I have a sequence analysis application which has to keep several thousand boolean matrices of dimensions up to ~ 200x2000 in memory. These matrices contain majority of the memory footprint of the application and essentially limits its use with very large sequence sets and with estimating more complicated models from those sequences.
Our current boolean matrix implementation is a boolean array accessed through a simple 2D matrix API. However, there's a large memory overhead in this because of booleans taking one byte in Java (according to the JVM specification) when in arrays (as attributes/variables they take 4 bytes). In other words almost 7/8 of memory stored with these matrices is wasted. How does one save it?
Well, as Leo helpfully pointed out to me yesterday, you can store the individual bits as part of integers and read them using bit shifting and mod 2. Brilliant! So I made an implementation of this idea yesterday evening and from a quick and dirty test it looks as though I even got it right on the first time!
Note that you can also do this with bytes or shorts but I decided to just use integers because then I don't have to worry about casting the indices in the get and set operations. The extra bits wasted in the end of the last 32 bits of the int array is not a major issue in my use case either (negligible memory waste when compared to wasting that 7/8 of all bytes spent).
Enjoy the source code:
public class BitMatrix2D implements Serializable { private static final long serialVersionUID = 29187494607829404L; private final int rows; private final int columns; private int[] data; public BitMatrix2D(int rows, int columns) { this.rows = rows; this.columns = columns; /* x >> 5 = x / 32, only faster */ this.data = new int[Math.max(1,(rows * columns + 1)>> 5)]; } public int rows() { return rows; } public int columns() { return columns; } public boolean get(int row, int col) { if (row < 0 || row >= rows) throw new IndexOutOfBoundsException( "Row index out of bounds:" + row); else if (col < 0 || col >= columns) throw new IndexOutOfBoundsException( "Column index out of bounds:" + col); int i = row * columns + col; return ( (data[i >> 5] >> (i % 32)) & 1 ) != 0; } public void set(int row, int col, boolean v) { if (row < 0 || row >= rows) throw new IndexOutOfBoundsException( "Row index out of bounds:" + row); else if (col < 0 || col >= columns) throw new IndexOutOfBoundsException( "Column index out of bounds:" + col); int i = row * columns + col; int idiv32 = i >> 5; int modBit = 1 << (i % 32); data[idiv32] = v ? data[idiv32] | modBit : data[idiv32] & ~modBit; } }
sleepy brain dump
I don't understand the details of the code completely, but I always think it's cool when you can get round problems at a low level like this.
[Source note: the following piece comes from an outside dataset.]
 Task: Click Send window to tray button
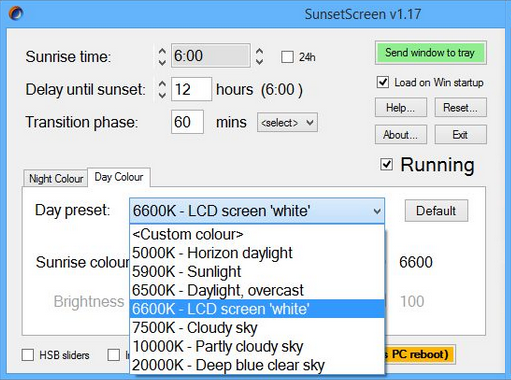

Nothing beats a good understanding of how things work at the most basic level, no matter what you're doing.
Out of interest, why does it take a byte when stored in an array? Is it an actual technical reason or just a peculiarity of Java? Is there a reason you can't just store a 1 or 0 instead of whatever boolean thing? Sorry if I've got the wrong end of the stick.
I'm interested too that this was so much of a problem as to actually limit your application - think my programs are seriously inefficient so here's hoping I never run into problems like this or I'm going to be up a certain foul-smelling creek....
/should go to bed
Musings over for now
Steve
Why booleans take a byte
It has to do with how memory is accessed in most machines -- i.e. in words larger than one bit (word sizes are always multiples of 2). So basically, more than one bit is read at a time on most CPU architechtures, and this includes all major modern CPU platforms as far as I understand.
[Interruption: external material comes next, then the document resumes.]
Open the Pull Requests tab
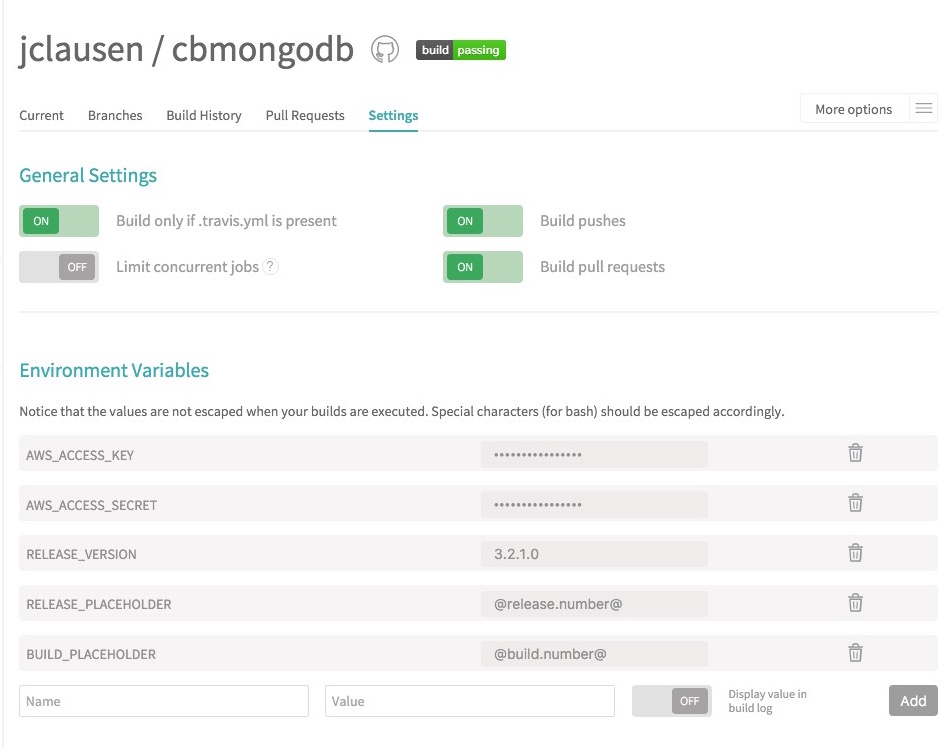The image size is (950, 748). coord(305,115)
The Java language specification doesn't actually specify these 1 byte and 4 byte sizes for booleans when used in arrays and attributes, respectively. It is the Java Virtual Machine specification which defines these sizes (Java is compiled to a so-called byte code which gets run by the virtual machine and compiled to the platform-specific low-level machine readable code) during runtime. Effectively nothing stops someone from writing a JVM implementation with 1 bit long booleans, but it's going to have to use a similar bit shifting based strategy for accessing those booleans if it's run on, say, Intel x86 processors.
A question I'd like to know myself is why booleans take a whole 4 bytes when defined as attributes but 1 byte when in arrays??